The lettings market, which has been suffering from a glut of supply and weaker demand, is starting to recover as increased sales activity and a return of corporate tenants soaks up the surplus rental stock.
Figures released this week by the Association of Residential Letting Agents (Arla) showed that one third of Arla members felt the supply and demand of rental property was now in balance, up from 19 per cent last quarter.
Arla said more people were committing to tenancies, while fewer new properties were becoming available.
Meanwhile, FindaProperty.com, the property search site, said there had been a “clear-out” of stock in September. The number of properties available to let fell by more than 6 per cent last month – the largest monthly decline since the beginning of last year. Properties that came on to the market were also letting faster – they were on FindaProperty.com for an average of 59 days last month compared with 66 days in August.
Michael O’Flynn, director of FindaProperty.com, said demand was strongest at the lower end of the market, as students embarking on new courses and recent graduates took accommodation.

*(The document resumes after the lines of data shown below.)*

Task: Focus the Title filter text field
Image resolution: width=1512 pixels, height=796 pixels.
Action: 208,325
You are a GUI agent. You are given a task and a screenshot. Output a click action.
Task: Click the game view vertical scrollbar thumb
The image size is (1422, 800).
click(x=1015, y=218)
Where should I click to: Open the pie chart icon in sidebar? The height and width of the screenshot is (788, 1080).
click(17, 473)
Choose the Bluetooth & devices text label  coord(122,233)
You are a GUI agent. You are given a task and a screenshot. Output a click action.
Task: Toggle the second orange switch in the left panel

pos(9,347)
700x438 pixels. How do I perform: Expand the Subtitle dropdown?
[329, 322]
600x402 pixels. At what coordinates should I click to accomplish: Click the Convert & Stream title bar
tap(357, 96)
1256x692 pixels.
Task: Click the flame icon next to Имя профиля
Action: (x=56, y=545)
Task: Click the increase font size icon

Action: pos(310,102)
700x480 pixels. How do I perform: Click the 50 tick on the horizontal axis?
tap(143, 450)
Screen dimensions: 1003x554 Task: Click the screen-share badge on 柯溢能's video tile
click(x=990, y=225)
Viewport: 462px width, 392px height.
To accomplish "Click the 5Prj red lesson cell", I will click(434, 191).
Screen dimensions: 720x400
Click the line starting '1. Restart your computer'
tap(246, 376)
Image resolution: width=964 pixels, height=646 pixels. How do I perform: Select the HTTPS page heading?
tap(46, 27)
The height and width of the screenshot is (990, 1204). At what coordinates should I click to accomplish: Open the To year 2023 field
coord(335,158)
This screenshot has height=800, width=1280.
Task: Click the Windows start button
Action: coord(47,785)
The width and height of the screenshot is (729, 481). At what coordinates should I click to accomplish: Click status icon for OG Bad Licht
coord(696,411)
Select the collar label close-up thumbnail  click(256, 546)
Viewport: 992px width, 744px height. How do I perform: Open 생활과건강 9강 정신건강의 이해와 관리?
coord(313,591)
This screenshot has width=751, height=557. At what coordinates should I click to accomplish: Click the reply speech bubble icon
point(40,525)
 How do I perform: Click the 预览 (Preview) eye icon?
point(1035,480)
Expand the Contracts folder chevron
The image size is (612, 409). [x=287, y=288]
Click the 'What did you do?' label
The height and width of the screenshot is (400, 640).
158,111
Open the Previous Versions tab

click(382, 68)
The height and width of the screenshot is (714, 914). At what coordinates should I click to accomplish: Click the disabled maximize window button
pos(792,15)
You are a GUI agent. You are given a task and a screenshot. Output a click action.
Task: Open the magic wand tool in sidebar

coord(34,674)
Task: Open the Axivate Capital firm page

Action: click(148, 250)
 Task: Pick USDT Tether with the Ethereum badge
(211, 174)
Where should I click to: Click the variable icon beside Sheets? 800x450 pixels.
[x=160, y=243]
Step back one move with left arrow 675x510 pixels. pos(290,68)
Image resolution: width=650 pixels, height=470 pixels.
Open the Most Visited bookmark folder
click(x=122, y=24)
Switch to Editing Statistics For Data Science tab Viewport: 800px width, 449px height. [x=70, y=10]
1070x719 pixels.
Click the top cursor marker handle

Similar trends have been seen at the top end of the lettings market. Savills, the estate agent, has reported a rebalancing of supply and demand as increased sales activity has eroded surplus rental stock.
“This has coincided with signs of renewed interest from corporate tenants and relocation agents,” said Lucian Cook, director of Savills residential research.
Increased competition for properties has begun to push up rents. Savills said rents in the prime London market recorded their first quarterly increase since mid-2008 in the three months to September 30. Rental values in prime central London rose by 1 per cent in the third quarter but are still almost 12 per cent down on a year ago.
Price rises have been most evident in flats. Cook said rental values for flats were now just 8.6 per cent below their peak value, while rents on houses were still 13 per cent lower.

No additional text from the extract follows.